A couple walk the Coney Island promenade in a wintry gale, huddling in to each other as they walk past row after row of boarded-up stalls and amusements. Both are married but they have danced this waltz every month for 25 years, ever since they met in a bar and the stars aligned.

Michael is a native of Inishbofin, who, like so many of his generation, relocated to New York in search of a horizon broader than that offered by the wind-lashed Connemara island. Caitlin, meanwhile, is a lapsed writer whose married life is as stagnant and unaffectionate as Michael's, with little truly shared between her and her captain-of-industry husband.

Now in middle age, their lives have reached stasis as disappointment and inadequacy have calcified over the years. These arranged monthly encounters, however, conducted in hotel rooms and played out under the banner of something deeply loving, offer existential life support and the tenderness and intimacy that long abandoned their respective marriages.

This occasion will be somewhat different, mind you. Michael's wife Barbara has been diagnosed with cancer and the prognosis is not encouraging. Caitlin, meanwhile, is weighing up a move to another part of the country following her husband's announcement of a transfer. Things won't be the same once their clothes are back on and the outside world has to be faced up to.
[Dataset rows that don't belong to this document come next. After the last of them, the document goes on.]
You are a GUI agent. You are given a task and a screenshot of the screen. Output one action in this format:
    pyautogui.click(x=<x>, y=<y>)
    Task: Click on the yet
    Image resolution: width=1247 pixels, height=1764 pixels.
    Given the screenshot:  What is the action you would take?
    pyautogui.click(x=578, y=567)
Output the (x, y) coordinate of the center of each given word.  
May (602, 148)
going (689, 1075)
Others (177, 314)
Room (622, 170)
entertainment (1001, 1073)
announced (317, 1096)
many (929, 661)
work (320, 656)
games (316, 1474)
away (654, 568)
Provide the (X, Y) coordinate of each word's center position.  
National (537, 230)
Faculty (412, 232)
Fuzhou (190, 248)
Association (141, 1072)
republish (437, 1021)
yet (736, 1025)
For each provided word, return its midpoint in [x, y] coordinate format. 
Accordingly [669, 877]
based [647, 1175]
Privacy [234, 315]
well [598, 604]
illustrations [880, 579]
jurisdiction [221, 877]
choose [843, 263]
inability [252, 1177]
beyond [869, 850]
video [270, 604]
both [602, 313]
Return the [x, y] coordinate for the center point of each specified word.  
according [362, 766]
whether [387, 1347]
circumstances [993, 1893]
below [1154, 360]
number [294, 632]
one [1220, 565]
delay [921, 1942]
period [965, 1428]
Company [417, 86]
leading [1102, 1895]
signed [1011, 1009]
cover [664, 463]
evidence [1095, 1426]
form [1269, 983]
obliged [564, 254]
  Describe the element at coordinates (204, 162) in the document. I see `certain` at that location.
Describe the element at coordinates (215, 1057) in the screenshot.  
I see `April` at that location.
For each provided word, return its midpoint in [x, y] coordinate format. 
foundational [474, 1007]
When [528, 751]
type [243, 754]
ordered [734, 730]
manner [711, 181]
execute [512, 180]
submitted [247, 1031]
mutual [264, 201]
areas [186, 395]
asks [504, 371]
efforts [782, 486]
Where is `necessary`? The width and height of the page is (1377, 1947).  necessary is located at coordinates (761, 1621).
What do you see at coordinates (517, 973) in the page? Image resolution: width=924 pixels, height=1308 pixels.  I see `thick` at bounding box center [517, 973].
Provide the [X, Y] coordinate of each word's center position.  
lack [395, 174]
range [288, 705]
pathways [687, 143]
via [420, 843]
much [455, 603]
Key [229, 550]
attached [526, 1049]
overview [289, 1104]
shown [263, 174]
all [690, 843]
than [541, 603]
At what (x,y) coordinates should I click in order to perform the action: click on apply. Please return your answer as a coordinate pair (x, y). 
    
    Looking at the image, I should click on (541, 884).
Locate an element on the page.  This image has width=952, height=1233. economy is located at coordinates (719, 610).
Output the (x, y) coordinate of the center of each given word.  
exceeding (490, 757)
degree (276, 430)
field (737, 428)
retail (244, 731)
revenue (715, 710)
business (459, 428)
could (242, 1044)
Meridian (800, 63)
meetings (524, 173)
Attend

Taking place over the course of a few hours in the company of these two polished pieces of driftwood, we are taken into the DNA of the tryst. With poeticism and aching sensitivity, Cork writer Billy O'Callaghan unknots the minute workings of these starved adulterous souls, the ghosts from their pasts that whisper in their ears as they hold one another and the stakes that are at play should this forbidden, undisclosed phantom of a relationship ever be rumbled or put out of commission.

The land they have cultivated together is still, to them, a place of starry-eyed regeneration, where they can talk "like people newly coupled because the ground between them had not yet muddied". And yet there is a "cold efficiency" to what they do, where despite each seeking to plumb the depths of the other after their lovemaking, there is an inherent limiting of expectations. Duty is now summoning them, and neither has the luxury of being able to refuse what needs facing up to. "Lovers, those that survive, learn to feed on scraps, to make the best of things, the best of everything."

We can take it that Graham Greene's The End of the Affair was a heaving soup of religion, war and sexual obsession that coursed with something venomous in its narrator. But under O'Callaghan's watch, reflecting on a secret liaison coming to a crucial crossroads, is an operation of forensic delicacy. There is great compassion for Michael and Caitlin, their transgression squared against more deep-rooted themes of middle age and the desperate need to claw on to love as the sun of life begins its slow decent.

It's unlikely that My Coney Island Baby is going to ever be dubbed the feel-good hit of 2019, what with its overcast naval-gazing and the viciously sad backstories of these two lives that O'Callaghan ushers into the fold in order to show us what is on the line when they emerge the other side of that dull hotel room.

But despite this pallor of inevitability, O'Callaghan somehow finds vibrant colour, sultry purples and burnt oranges, to paint with. A renowned short-story writer before debut novel The Dead House, he is capable of beguiling flourishes of beauty and humanity, all underscored with a lyrical finger-snap.

Images rendered here stick with you, such is the intensity that they shimmer with.